Start of GIVEN DATA

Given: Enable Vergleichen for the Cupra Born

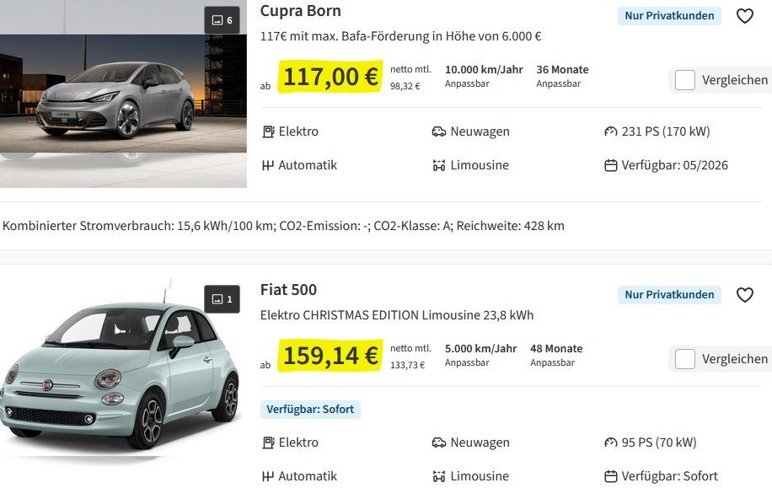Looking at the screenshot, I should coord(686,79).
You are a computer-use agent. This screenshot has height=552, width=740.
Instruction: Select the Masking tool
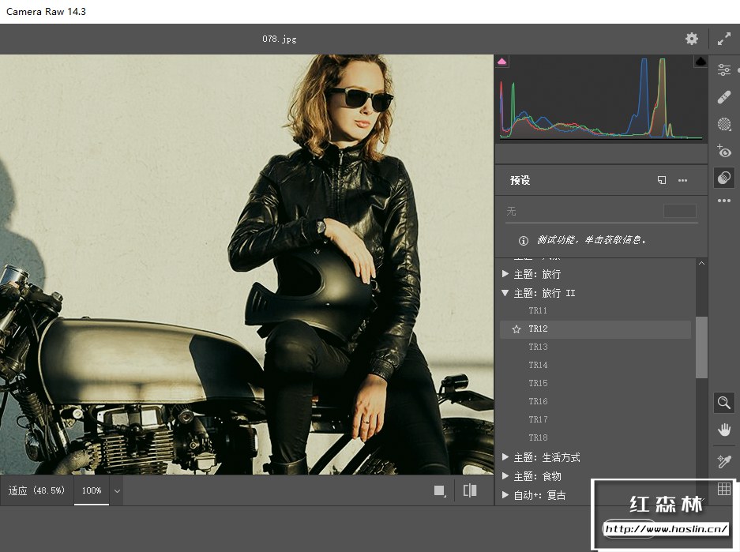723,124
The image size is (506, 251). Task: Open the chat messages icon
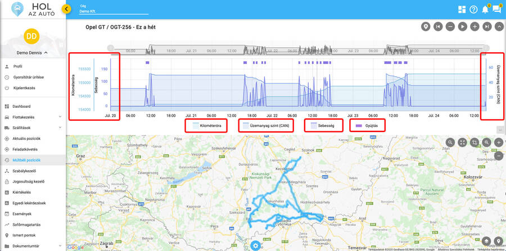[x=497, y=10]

End of GIVEN DATA

* **DESCRIPTION OF THE TASK**: Please output the listing above in full, exactly as given, without its images.

* **FINISHED EXERCISE**:
Given: Enable Vergleichen for the Cupra Born

Looking at the screenshot, I should coord(686,79).
You are a computer-use agent. This screenshot has height=552, width=740.
Instruction: Select the Masking tool
723,124
The image size is (506, 251). Task: Open the chat messages icon
[x=497, y=10]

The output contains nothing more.